Fig.2 Event Related potential (ERPs) Waveform-N200 and P300
Motor Imagery EEG: Movement of a limb or even contracting a single muscle changes the brain activity in the cortex. Preparation for the movement or imagining movement known as motor imagery (MI) generates oscillations in the brain motor areas known as sensorimotor rhythms (SMR). Increase and decrease of oscillatory activity in a particular frequency band are referred to as event-related synchronization (ERS) and event-related desynchronization (ERD), respectively. The most influential frequency bands for motor imagery are the alpha and beta brain waves.

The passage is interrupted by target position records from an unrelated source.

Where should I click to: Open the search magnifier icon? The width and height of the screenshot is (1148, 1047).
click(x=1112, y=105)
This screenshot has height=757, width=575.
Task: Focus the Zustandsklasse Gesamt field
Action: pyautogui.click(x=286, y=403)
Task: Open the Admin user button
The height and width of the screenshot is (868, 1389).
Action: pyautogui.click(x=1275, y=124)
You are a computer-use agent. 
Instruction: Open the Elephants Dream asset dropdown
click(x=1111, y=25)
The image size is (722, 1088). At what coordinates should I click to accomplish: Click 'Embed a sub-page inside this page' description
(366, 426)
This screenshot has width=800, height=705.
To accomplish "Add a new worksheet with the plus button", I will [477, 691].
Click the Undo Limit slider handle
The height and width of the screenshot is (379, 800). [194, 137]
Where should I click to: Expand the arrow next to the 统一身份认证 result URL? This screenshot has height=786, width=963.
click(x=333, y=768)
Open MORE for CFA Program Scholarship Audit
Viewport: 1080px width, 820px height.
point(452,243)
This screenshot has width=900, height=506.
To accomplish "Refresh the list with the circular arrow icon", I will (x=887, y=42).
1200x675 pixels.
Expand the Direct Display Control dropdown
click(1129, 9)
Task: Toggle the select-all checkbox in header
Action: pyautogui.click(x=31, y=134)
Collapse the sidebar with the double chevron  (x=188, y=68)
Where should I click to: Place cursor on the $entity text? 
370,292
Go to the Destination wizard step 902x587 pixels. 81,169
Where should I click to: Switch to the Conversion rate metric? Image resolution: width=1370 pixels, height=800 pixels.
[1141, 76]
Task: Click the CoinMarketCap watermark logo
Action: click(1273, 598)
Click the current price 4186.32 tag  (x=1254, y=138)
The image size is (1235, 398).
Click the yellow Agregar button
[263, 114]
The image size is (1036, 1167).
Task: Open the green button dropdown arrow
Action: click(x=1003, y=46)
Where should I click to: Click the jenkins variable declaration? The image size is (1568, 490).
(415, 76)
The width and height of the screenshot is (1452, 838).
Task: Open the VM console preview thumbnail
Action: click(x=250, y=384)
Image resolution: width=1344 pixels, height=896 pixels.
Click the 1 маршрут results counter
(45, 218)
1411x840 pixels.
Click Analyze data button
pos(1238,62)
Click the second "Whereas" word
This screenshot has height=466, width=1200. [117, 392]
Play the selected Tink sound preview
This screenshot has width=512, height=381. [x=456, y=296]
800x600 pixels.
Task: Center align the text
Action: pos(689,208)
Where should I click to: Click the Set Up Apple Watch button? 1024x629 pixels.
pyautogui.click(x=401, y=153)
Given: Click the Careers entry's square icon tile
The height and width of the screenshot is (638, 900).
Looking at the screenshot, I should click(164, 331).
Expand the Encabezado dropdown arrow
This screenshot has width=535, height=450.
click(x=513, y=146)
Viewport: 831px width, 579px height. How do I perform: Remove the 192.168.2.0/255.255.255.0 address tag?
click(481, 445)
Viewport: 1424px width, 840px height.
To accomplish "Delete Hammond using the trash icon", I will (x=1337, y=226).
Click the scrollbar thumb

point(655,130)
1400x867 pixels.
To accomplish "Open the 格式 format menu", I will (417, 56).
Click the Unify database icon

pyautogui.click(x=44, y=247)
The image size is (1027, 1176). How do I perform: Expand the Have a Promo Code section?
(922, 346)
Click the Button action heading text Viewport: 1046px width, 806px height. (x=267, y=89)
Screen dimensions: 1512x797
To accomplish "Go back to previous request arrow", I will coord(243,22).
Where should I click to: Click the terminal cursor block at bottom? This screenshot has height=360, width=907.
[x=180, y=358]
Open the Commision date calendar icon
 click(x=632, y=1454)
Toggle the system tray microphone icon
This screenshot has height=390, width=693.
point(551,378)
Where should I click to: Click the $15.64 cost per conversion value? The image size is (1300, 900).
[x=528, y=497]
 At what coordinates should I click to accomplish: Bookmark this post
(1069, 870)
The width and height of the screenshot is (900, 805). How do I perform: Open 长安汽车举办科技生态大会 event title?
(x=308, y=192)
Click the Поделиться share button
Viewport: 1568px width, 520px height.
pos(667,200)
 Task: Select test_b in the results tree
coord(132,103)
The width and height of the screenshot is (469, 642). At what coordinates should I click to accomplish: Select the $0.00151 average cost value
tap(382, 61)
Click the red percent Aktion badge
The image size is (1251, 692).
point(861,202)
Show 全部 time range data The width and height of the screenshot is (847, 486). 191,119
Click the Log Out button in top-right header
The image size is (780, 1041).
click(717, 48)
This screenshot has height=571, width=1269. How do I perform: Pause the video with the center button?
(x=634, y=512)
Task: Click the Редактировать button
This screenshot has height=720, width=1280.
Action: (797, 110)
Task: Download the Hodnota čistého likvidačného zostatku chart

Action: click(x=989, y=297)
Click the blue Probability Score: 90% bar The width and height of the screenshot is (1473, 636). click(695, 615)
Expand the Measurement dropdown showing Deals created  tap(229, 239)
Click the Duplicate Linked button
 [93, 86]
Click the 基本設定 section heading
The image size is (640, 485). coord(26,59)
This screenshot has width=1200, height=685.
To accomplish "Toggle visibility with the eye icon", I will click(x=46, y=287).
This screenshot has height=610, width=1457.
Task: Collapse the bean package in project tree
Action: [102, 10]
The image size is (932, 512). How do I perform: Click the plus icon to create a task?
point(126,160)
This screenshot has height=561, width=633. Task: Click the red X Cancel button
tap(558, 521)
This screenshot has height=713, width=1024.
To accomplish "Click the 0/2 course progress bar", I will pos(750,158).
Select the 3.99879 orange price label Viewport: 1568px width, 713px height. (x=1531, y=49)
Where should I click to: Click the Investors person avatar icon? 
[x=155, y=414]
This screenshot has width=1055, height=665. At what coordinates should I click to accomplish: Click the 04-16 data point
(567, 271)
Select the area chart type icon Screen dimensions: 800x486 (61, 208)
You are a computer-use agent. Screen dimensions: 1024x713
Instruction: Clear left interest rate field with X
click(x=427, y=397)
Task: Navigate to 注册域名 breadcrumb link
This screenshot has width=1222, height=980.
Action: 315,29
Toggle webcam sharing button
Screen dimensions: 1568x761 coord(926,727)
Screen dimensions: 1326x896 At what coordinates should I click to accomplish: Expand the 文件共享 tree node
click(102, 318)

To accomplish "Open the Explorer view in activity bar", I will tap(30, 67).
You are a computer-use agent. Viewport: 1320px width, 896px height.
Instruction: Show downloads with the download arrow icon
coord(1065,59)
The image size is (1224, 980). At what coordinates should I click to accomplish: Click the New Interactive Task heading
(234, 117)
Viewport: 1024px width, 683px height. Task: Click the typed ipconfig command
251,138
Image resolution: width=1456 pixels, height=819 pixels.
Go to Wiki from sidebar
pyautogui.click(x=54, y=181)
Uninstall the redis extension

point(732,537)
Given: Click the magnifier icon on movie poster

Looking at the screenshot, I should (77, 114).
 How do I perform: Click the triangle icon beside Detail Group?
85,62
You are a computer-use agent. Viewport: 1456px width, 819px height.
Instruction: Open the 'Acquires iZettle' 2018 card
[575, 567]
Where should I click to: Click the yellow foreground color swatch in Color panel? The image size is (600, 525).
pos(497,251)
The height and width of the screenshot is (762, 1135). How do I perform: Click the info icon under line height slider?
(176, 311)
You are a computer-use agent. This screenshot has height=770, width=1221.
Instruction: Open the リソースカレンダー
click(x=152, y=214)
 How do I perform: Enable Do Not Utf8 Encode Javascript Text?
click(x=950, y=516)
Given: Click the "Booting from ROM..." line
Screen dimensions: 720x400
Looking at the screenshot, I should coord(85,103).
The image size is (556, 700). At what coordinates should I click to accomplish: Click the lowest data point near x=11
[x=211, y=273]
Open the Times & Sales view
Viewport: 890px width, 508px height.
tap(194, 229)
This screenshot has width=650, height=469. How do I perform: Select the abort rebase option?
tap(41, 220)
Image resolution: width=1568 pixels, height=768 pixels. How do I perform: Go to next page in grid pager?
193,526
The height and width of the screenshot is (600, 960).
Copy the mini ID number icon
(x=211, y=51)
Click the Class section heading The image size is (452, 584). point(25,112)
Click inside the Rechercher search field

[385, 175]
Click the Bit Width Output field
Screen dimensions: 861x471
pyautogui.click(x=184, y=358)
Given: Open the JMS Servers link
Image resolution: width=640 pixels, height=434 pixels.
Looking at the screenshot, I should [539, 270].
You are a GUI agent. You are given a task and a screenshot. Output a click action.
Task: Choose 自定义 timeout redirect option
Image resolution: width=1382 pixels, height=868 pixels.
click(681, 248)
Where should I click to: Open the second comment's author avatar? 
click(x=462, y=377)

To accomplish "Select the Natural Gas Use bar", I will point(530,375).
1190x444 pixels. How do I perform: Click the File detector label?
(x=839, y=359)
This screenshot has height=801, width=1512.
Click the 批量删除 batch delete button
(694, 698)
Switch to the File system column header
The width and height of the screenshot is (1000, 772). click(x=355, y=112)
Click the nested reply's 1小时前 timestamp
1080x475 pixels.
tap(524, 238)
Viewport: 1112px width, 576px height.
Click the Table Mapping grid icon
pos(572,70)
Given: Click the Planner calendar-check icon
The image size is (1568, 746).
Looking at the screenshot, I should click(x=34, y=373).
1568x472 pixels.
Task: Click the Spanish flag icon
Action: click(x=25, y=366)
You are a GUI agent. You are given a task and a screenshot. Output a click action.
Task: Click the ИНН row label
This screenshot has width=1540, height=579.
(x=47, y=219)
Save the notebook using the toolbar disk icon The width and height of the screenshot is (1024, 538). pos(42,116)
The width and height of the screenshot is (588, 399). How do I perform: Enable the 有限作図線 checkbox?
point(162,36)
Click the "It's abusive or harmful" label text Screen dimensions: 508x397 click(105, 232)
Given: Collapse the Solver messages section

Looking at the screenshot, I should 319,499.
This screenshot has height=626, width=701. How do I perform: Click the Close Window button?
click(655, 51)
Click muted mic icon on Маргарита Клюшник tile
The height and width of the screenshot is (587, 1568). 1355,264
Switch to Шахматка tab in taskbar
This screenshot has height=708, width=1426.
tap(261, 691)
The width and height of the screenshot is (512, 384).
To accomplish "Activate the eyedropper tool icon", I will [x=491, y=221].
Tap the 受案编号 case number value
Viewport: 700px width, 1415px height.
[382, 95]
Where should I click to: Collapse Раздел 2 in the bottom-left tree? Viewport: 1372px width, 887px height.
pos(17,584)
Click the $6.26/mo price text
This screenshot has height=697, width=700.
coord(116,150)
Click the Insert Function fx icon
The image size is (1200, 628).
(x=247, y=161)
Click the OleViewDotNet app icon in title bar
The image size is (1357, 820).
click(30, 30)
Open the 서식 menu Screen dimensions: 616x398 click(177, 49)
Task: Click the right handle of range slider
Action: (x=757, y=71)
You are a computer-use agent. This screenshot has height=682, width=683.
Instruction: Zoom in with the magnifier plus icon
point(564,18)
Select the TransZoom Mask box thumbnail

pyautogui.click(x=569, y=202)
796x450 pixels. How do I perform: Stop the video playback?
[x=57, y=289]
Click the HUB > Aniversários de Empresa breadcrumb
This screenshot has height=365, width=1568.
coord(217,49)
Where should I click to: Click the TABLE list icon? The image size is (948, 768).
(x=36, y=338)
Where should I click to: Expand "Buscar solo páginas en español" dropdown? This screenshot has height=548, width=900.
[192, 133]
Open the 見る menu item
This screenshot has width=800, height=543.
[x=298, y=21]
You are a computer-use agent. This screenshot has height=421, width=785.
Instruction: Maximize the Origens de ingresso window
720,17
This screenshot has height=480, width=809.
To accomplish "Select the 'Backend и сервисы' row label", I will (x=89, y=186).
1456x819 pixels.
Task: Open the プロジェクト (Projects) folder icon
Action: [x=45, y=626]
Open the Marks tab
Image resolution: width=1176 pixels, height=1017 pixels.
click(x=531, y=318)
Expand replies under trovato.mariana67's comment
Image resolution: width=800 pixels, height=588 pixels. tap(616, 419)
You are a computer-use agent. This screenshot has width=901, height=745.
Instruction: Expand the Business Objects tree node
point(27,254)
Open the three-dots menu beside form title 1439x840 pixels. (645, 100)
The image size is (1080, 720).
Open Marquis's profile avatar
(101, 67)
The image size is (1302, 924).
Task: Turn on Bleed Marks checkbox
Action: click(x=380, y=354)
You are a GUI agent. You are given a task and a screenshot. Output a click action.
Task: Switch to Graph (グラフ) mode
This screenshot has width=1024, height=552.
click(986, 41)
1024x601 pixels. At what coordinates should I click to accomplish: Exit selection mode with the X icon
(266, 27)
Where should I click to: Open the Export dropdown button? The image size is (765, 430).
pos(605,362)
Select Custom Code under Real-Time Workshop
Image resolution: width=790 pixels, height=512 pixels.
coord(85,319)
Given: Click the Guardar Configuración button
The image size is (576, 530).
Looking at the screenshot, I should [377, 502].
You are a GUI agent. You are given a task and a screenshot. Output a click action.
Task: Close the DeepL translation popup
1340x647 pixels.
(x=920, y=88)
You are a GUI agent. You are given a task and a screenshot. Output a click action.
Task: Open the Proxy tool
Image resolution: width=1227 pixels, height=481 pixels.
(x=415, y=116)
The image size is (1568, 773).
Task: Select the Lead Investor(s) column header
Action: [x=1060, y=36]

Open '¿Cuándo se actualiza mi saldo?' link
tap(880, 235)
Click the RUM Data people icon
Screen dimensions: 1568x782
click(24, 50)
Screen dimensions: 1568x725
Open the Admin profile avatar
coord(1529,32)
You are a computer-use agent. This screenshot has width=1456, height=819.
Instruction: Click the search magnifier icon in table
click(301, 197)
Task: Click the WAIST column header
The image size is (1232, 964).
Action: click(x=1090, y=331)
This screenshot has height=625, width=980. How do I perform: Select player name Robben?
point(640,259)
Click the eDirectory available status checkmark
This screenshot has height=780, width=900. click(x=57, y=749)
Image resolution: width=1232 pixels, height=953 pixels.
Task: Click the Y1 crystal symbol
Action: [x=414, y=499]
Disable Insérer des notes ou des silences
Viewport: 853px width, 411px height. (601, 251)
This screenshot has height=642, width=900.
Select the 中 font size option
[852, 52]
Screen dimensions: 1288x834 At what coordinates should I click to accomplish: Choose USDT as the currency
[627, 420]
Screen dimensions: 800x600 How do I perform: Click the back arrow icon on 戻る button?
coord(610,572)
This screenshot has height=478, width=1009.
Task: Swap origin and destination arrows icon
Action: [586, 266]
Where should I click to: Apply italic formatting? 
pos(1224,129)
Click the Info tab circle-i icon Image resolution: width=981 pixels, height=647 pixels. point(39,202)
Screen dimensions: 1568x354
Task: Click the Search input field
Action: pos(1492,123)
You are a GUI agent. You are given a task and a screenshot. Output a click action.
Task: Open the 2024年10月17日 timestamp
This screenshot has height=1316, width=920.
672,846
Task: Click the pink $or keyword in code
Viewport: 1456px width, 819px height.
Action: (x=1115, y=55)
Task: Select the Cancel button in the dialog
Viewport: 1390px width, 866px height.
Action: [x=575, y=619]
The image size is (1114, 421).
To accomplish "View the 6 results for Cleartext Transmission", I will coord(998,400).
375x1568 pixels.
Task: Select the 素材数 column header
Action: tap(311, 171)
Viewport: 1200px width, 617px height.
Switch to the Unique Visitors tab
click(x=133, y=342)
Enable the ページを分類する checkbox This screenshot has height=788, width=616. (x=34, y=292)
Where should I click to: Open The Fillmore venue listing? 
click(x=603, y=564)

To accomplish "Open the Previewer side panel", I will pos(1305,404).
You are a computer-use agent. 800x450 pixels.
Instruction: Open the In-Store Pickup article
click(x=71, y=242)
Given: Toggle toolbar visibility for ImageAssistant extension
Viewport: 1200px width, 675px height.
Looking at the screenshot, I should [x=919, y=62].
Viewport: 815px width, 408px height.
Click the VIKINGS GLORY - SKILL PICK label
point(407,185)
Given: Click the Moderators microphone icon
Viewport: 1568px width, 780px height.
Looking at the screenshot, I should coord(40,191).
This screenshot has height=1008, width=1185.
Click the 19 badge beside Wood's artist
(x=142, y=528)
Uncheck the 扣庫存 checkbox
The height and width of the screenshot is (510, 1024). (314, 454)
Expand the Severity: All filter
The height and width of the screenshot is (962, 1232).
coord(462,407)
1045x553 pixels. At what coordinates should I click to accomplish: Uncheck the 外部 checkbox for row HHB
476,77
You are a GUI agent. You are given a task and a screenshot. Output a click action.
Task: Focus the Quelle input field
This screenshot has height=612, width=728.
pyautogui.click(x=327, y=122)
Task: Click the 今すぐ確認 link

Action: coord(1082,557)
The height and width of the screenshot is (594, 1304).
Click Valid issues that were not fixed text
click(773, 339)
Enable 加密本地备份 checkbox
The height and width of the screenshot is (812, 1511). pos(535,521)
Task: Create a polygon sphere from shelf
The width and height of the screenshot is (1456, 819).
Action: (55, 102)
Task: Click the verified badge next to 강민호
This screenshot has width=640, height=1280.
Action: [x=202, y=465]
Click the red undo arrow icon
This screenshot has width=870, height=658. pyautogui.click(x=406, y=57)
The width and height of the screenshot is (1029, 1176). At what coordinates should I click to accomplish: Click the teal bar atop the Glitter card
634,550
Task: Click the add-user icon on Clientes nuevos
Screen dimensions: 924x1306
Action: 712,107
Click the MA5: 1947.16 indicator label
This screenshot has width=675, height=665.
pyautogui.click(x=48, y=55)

Activity invoked by the left- and right-hand MI is generated from the C3 and C4 areas of the brain, respectively, whereas the foot movement imagery is originated from Cz. Left and right foot movements are almost impossible to distinguish in EEG due to the fact that the corresponding cortical regions are extremely close. The cortical areas must be large enough to produce detectable patterns in the background EEG. The cortical areas of the left hand, right hand, tongue, and foot, are large and distinguishable. Hence the movement of those body limbs via imagination can be controlled by BCI applications.